Image: Children, with their faces covered with masks, leave the Cayuga Center, which provides foster care and other services to immigrant children separated from their families, in New York City
Children, their faces covered with masks, leave the Cayuga Center, which provides foster care and other services to immigrant children separated from their families, in New York on June 21, 2018.Mike Segar / Reuters file

Thousands of migrant children and parents were “cruelly and inhumanely” separated by the Trump administration, with several parents having tried to kill themselves and at least one dying by suicide, according to a federal lawsuit filed Thursday by the American Civil Liberties Union.

“The suffering and trauma inflicted on these little children and parents is horrific,” Lee Gelernt, the ACLU’s lead attorney in the family separation lawsuit, said in a statement. “Tragically, it could take years for these families to heal. Some may never recover, but we are fighting to give them a chance.”

The lawsuit, filed in federal court in Arizona, names current and former Trump administration officials and claims the government violated the rights of the separated migrant families. The ACLU said the suit, which is seeking damages for the families, covers families separated from 2017 to the present day.

In addition to violating their rights, the separations left families highly traumatized, the ACLU said.

“Traumatized children were not provided any meaningful treatment to address the fear, isolation and abandonment they experienced or the lasting effects of their separation and confinement," the lawsuit said.

The ACLU and other attorneys are representing several migrant families and are seeking class-action status.

One little boy, Andrés, then 6, “was torn kicking and screaming from the arms of his father,” Jacinto, the lawsuit said, as the father struggled to tell the guards about his son’s heart murmur.

Jacinto was later deported without Andrés, and the two remained separated for almost 10 months, according to the lawsuit.

A little girl named Diana, then 7, fell asleep in a holding facility only to wake and find that her father, Jorge, “had been taken away in the night without a chance to say goodbye,” the lawsuit said.

Karina, then 13, was separated from her mother, Lorena, on Christmas Day and “kept handcuffed to control her as her mother was taken away,” the lawsuit said. The pair were separated for 16 months “without any regard for her pre-existing mental health issues,” according to the suit.

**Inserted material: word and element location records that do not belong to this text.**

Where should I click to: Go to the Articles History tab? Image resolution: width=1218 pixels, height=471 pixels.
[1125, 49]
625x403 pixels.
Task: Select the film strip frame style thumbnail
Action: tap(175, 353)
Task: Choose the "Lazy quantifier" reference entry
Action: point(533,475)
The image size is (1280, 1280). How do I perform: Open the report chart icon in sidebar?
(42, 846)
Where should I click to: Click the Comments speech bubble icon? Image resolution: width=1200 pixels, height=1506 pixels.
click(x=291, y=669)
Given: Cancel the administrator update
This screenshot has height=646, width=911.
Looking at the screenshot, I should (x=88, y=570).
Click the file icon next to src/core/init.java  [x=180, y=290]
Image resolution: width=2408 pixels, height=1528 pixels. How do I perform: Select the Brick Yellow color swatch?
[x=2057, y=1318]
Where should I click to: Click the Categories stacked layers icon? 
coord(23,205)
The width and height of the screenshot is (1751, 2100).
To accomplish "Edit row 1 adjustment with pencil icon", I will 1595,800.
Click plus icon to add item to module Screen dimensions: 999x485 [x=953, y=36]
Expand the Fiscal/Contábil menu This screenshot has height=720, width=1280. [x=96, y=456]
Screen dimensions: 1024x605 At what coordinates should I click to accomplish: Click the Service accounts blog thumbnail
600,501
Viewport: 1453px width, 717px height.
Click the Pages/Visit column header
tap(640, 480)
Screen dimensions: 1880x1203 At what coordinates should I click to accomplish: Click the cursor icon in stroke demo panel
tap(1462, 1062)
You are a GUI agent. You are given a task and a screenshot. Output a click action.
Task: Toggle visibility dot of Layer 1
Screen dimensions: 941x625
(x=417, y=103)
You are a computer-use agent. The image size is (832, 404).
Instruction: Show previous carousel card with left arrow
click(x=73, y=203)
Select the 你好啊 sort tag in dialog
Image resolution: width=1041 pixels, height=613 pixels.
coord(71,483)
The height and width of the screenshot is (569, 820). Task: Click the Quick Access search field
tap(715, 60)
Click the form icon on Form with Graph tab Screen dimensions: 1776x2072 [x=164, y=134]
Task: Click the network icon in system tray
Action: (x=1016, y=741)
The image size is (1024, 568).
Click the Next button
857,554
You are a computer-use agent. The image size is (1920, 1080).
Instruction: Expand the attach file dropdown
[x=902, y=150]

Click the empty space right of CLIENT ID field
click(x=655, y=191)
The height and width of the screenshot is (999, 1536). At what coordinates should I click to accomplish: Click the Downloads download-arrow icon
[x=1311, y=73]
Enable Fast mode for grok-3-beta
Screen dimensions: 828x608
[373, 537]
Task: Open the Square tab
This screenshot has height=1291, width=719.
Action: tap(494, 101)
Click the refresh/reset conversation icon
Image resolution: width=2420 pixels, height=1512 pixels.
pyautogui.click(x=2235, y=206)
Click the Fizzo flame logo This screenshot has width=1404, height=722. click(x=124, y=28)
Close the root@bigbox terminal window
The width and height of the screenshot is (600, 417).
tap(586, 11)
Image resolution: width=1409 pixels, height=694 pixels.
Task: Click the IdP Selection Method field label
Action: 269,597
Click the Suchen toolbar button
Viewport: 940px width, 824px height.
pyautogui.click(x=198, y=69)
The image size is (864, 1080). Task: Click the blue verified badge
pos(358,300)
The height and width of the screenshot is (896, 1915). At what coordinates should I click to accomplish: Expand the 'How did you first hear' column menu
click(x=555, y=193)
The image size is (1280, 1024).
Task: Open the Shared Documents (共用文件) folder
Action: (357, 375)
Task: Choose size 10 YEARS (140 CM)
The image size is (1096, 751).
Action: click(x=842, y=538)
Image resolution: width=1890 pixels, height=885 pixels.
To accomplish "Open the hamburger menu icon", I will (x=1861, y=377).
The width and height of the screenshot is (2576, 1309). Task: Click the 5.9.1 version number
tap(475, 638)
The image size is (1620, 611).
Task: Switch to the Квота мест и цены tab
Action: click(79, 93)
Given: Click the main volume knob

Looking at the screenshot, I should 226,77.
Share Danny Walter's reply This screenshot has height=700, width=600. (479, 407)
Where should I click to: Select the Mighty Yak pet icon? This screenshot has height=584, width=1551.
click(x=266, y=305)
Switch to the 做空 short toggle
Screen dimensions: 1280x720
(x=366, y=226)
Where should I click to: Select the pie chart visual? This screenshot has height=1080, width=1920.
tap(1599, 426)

The lawsuit claims the migrants’ rights were violated under the Fourth Amendment for unreasonable seizure of children, the Fifth Amendment due process clause, and equal protection. The suit is seeking damages and the formation of a recovery fund to provide mental health services for the families.

The Departments of Justice and Health and Human Services did not immediately return requests for comment. The Department of Homeland Security said it was policy to not comment on pending litigation.

The Trump administration had defended the policy as part of its ongoing mission to restrict the number of Central American families coming to the U.S. border. But with intense criticism mounting from both sides of the political aisle, Trump signed an order in June 2018 stopping his separation policy.

Days later, a federal judge ordered a nationwide injunction blocking the policy and ordering the reunification of thousands of families. That suit has expanded to include families separated before the official policy was announced and remains ongoing.